The dispute between the vendor, which is unnamed in the report, and the city dates back to November 2021, the report states. That’s when the vendor emailed the city’s purchasing agent and requested a price increase of $10.89 per unit. The city’s purchasing agent said it did not recall receiving that email, according to the report.
Baltimore’s Board of Estimates approved a contract extension with the company at the current price in December 2021 upon recommendation from the Department of Public Works and the Bureau of Procurement.
Also in December, the vendor began submitting invoices to the city at the escalated price. The city paid the vendor at the higher rate in error through March before halting payments, the inspector general found.
In June, the vendor told city officials that “timely payment” was required to avoid shipping delays. On June 8, a Public Works supervisor requested a payment to the vendor, noting that Montebello Plant I would run out of the chemical without a delivery on June 10, according to the report. The vendor agreed to deliver the chemical, but said a payment of at least $43,834 had to be received by June 13.

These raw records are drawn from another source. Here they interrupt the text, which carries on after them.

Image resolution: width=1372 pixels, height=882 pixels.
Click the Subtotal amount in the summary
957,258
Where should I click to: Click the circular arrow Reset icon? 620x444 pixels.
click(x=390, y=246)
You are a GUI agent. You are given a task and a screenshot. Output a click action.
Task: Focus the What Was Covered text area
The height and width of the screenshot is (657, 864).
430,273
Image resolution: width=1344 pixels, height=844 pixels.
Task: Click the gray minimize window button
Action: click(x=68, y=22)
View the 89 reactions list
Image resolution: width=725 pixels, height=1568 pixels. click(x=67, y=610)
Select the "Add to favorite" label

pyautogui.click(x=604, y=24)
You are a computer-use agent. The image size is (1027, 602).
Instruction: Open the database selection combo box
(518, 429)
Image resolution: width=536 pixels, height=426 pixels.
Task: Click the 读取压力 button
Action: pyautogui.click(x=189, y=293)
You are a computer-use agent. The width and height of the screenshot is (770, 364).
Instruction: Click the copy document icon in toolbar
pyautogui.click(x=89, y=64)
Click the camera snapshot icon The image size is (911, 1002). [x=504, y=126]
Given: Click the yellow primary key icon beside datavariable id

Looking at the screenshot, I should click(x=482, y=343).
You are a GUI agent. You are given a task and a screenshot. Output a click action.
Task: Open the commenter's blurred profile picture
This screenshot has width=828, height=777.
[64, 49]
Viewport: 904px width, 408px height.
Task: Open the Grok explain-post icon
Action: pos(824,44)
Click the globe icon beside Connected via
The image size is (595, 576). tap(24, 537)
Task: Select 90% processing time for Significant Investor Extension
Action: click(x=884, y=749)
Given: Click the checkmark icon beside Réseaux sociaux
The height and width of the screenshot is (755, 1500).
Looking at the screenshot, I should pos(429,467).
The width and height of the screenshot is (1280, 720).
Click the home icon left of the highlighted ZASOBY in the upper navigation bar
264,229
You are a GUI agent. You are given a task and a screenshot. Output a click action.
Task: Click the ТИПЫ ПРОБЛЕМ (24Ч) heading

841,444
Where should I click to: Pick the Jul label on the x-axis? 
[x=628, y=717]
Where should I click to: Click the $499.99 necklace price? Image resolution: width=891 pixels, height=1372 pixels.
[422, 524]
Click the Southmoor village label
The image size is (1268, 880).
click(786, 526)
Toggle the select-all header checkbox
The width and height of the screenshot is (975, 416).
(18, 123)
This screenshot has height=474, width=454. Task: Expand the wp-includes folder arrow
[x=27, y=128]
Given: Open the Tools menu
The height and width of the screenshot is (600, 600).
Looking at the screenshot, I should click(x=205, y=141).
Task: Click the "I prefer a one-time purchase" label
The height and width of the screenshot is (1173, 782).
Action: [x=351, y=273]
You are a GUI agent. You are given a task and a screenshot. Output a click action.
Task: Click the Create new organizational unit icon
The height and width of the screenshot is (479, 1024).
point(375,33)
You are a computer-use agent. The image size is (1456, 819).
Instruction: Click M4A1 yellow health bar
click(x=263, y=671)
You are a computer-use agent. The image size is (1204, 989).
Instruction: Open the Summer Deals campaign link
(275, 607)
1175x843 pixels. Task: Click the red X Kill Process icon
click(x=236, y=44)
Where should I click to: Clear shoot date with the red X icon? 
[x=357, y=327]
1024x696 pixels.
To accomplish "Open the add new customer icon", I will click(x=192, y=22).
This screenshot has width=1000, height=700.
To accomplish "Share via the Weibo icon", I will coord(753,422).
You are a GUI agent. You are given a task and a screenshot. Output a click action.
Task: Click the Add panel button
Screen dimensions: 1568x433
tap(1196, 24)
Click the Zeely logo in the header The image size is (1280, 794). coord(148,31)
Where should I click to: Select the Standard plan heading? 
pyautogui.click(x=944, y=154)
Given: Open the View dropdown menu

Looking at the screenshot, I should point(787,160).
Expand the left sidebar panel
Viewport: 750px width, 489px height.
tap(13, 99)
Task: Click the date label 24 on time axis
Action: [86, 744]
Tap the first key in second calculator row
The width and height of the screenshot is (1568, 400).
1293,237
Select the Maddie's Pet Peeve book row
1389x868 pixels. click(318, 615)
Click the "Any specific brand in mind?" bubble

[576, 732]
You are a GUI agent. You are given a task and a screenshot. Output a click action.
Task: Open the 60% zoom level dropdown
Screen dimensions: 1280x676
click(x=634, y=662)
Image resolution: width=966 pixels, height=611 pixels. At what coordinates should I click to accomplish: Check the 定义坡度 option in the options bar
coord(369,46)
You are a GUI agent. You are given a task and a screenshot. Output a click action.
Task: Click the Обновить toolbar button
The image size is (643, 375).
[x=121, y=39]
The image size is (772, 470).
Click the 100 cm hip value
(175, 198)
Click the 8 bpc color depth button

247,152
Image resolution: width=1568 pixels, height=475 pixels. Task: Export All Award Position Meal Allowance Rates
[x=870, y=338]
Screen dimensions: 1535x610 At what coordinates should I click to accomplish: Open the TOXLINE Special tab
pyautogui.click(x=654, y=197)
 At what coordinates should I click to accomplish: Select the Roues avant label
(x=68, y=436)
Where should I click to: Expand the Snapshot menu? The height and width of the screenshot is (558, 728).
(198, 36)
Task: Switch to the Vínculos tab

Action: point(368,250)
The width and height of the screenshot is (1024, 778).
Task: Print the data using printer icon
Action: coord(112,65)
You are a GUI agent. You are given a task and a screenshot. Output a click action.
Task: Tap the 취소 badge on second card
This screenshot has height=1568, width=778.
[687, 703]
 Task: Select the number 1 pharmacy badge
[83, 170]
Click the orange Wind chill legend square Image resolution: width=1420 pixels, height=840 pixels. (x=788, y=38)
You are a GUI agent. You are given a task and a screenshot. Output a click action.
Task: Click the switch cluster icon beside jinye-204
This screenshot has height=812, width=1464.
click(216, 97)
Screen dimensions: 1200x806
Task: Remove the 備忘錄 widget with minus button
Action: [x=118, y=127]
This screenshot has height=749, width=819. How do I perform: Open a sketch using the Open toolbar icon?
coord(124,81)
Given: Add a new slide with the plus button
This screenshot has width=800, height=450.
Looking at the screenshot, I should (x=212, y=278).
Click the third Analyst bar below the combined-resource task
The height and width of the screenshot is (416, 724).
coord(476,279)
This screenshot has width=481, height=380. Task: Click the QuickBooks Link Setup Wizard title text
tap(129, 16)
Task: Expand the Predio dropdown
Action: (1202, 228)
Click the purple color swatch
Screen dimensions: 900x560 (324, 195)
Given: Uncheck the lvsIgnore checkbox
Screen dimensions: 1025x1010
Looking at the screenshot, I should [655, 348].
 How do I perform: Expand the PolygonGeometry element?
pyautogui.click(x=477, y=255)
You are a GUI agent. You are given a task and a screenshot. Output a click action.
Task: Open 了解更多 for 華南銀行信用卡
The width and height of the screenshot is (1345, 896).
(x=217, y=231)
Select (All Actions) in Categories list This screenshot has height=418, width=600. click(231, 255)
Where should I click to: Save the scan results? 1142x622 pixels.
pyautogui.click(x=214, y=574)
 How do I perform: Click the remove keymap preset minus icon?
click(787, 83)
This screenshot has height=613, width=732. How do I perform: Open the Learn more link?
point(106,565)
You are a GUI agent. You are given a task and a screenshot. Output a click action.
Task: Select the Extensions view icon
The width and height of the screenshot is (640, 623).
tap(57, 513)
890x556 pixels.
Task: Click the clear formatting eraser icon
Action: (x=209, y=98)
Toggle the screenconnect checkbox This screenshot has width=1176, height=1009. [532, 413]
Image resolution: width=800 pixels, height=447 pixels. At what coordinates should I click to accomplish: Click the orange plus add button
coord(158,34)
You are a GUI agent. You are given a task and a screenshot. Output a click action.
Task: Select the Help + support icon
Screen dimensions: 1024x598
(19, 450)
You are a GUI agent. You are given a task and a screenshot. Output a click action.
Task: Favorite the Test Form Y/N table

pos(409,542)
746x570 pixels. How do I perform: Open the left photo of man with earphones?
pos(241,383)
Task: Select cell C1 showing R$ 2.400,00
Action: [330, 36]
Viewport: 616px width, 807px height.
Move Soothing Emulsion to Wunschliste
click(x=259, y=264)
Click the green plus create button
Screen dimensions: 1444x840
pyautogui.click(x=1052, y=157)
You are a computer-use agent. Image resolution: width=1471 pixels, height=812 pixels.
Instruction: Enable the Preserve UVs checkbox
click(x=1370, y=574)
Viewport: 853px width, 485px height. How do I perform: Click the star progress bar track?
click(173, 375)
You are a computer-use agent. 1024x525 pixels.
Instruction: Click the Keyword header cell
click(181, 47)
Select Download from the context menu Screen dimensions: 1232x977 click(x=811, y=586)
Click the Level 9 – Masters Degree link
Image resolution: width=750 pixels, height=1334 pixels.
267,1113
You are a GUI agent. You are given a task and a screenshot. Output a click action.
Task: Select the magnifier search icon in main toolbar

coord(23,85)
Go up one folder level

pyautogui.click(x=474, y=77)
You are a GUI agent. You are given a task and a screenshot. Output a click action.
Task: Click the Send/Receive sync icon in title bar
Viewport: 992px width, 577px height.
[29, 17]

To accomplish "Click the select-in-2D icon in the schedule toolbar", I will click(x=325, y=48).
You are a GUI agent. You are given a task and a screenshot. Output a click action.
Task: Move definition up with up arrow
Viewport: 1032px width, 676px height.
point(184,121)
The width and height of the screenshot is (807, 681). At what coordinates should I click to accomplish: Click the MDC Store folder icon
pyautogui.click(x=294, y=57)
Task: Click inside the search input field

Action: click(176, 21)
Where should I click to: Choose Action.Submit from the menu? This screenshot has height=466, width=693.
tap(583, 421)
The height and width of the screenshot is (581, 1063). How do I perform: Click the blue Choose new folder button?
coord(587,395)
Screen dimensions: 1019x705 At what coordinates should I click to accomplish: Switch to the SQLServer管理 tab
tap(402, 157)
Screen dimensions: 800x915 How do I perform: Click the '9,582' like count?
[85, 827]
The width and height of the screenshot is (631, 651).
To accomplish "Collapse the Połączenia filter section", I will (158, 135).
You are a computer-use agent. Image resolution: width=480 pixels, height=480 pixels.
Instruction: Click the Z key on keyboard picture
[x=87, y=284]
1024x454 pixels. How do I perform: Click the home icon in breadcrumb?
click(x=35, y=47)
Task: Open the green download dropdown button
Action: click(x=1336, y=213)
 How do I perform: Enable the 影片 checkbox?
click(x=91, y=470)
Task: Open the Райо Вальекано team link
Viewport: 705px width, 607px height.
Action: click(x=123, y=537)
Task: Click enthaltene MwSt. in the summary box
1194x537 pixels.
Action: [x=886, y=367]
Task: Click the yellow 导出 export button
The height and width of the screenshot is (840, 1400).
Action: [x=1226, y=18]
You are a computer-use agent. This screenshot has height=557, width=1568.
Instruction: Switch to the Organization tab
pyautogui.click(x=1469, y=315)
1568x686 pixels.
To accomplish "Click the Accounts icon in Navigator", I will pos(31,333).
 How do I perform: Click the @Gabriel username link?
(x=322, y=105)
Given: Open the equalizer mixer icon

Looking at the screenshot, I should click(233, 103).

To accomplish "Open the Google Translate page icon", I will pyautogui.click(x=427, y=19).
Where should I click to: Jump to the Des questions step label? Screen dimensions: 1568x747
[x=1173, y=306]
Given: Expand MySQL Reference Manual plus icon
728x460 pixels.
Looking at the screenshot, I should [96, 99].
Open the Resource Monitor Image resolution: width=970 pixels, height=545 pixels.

A water system treatment manager alerted officials within the department at the time, saying that if the city did not pay the bill, it could experience contamination similar to what occurred in Flint, Michigan, in 2014, according to the report.
DPW was approved for an emergency procurement request June 13 and most outstanding invoices to the vendor were paid, the report found. An emergency contract that included the price increase was signed in July and is in place through January.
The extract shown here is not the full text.